Finding molecular dioxygen tunnels in homoprotocatechuate 2,3-dioxygenase: implications for different reactivity of identical subunits

Extradiol dioxygenases facilitate microbial aerobic degradation of catechol and its derivatives by activating molecular dioxygen and incorporating both oxygen atoms into their substrates. Experimental and theoretical studies have focused on the mechanism of the reaction at the active site. However, whether the catalytic rate is limited by O₂ access to the active site has not yet been explored. Here, we choose a recently solved X-ray structure of homoprotocatechuate 2,3-dioxygenase as a typical example to determine potential pathways for O₂ migration from the solvent into the enzyme center. On the basis of the trajectories of two 10-ns molecular dynamics simulations, implicit ligand sampling was used to calculate the 3D free energy map for O₂ inside the protein.
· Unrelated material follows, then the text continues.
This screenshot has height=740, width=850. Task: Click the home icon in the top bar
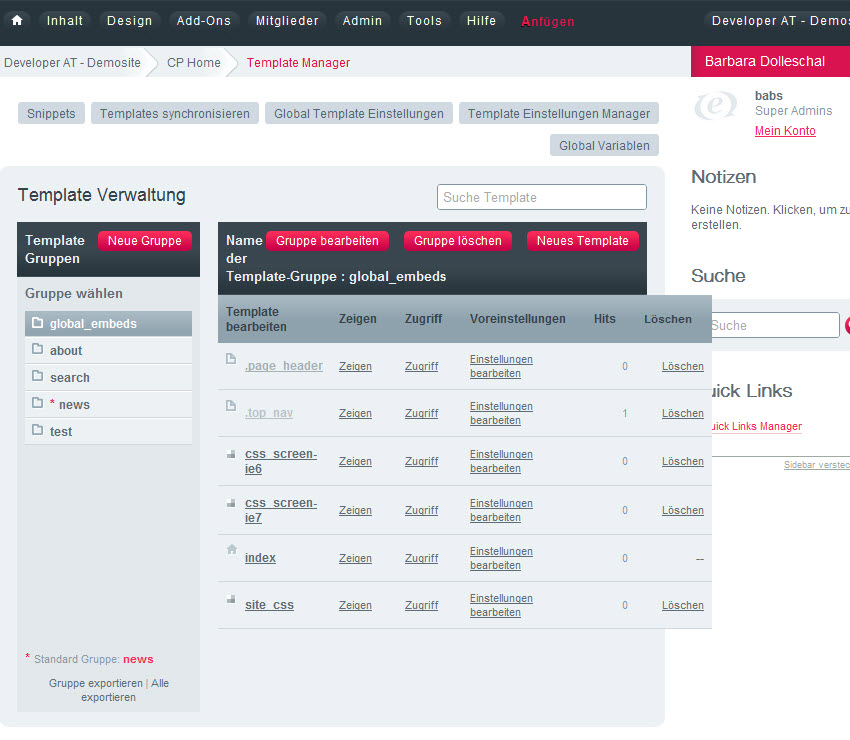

The energetically optimal routes for O₂ diffusion were identified for each subunit of the homotetrameric protein structure. The O₂ tunnels formed because of thermal fluctuations were also characterized by connecting elongated cavities inside the protein. By superimposing the favorable O₂ tunnels on to the free energy map, both energetically and geometrically preferred O₂ pathways were determined, as also were the amino acids that may be critical for O₂ passage along these paths. Our results demonstrate that identical subunits possess quite distinct O₂ tunnels. The order of O₂ affinity of these tunnels is generally consistent with the order of the catalytic rate of each subunit. As a consequence, the probability of finding the reaction product is highest in the subunit containing the highest O₂ affinity pathway.